Sustainable Income | bonds | july 2015
Releveraging of Corporate America Raises Concerns

Corporate Bonds Have Delivered Strong Returns, but Keep an Eye on Rising Debt Levels

Record-High Levels of Corporate Borrowing Raise Questions About the Health of Company Balance Sheets

Chart shows corporate borrowing from 1996 through 2014

Source: Thomson Reuters, SIFMA. As of December 31, 2014



Investment-grade corporate bonds overall remain at fair value, especially after a sharp correction in the energy sector. However, increasing leverage, resurgent mergers and acquisitions activity and the possibility of rising interest rates are all reasons for investors to be cautious and selective.

Mortgage-backed securities continue to trade at relatively tight spreads as the market loses one of its largest buyers, the Federal Reserve. Valuations are lofty for high-quality mortgage bonds, but they do offer slightly higher yields than Treasuries and they tend to hold up better in a rising-rate environment due to declining mortgage prepayment activity.
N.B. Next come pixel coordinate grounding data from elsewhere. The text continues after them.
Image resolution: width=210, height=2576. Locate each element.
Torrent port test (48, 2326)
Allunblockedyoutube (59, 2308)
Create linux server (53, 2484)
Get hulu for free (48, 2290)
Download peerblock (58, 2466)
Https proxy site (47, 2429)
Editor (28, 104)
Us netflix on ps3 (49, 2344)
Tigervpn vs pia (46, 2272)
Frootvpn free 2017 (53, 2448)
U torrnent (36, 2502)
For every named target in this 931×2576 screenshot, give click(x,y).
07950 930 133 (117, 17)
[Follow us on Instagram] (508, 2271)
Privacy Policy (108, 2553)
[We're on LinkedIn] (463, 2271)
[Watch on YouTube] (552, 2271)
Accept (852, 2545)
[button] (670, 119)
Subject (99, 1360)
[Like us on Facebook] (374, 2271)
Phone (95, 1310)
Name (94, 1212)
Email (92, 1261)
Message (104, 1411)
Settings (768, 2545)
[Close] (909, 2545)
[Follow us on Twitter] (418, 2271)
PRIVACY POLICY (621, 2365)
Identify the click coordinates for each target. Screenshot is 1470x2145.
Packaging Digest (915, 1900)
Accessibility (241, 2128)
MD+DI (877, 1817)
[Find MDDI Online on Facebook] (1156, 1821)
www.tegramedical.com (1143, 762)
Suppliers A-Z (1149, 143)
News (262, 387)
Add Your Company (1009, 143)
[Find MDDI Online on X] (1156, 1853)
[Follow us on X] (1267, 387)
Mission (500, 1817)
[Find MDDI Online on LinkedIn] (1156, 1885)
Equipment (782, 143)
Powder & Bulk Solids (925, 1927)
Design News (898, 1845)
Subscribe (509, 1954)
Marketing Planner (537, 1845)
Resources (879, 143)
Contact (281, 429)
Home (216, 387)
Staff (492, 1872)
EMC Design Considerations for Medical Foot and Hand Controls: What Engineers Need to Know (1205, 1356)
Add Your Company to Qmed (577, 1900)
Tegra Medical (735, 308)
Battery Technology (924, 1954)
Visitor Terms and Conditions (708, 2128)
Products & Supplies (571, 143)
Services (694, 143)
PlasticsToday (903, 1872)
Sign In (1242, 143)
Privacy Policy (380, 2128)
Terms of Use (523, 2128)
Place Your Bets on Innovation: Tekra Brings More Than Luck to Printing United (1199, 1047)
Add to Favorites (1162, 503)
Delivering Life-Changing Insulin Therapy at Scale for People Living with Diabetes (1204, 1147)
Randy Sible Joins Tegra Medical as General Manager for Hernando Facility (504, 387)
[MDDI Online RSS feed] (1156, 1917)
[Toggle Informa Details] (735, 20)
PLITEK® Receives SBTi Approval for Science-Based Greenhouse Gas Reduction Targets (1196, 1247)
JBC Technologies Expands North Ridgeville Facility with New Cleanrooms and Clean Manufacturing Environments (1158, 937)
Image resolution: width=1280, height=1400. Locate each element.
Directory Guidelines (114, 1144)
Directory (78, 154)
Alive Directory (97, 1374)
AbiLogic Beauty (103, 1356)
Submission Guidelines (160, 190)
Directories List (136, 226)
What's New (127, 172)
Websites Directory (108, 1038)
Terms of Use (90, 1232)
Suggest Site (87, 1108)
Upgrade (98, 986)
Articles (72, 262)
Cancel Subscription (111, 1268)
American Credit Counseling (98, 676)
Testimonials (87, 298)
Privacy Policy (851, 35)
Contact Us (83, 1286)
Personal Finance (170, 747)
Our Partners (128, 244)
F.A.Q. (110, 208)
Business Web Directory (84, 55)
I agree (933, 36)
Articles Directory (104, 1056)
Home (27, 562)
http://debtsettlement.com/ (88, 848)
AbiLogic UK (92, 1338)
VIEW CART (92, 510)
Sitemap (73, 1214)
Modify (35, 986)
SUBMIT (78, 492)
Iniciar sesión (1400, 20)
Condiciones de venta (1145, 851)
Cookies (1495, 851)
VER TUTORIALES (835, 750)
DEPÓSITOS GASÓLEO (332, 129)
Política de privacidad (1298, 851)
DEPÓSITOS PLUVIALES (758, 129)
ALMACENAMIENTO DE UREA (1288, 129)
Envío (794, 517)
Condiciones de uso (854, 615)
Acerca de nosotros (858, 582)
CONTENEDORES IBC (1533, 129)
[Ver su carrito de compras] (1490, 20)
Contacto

U.S. high-yield bonds have followed a similar pattern to investment-grade debt. But high-yield spreads are at valuation levels that make them somewhat more compelling as they widened significantly in the last six months of 2014, primarily due to trends in the energy sector.

As interest rates fell to record lows, corporate borrowing climbed to record highs. Much of the new debt has been issued to finance acquisitions, share buybacks and dividend payments. Investors should keep an eye on rising corporate debt levels, particularly when they are associated with large-scale M&A activity.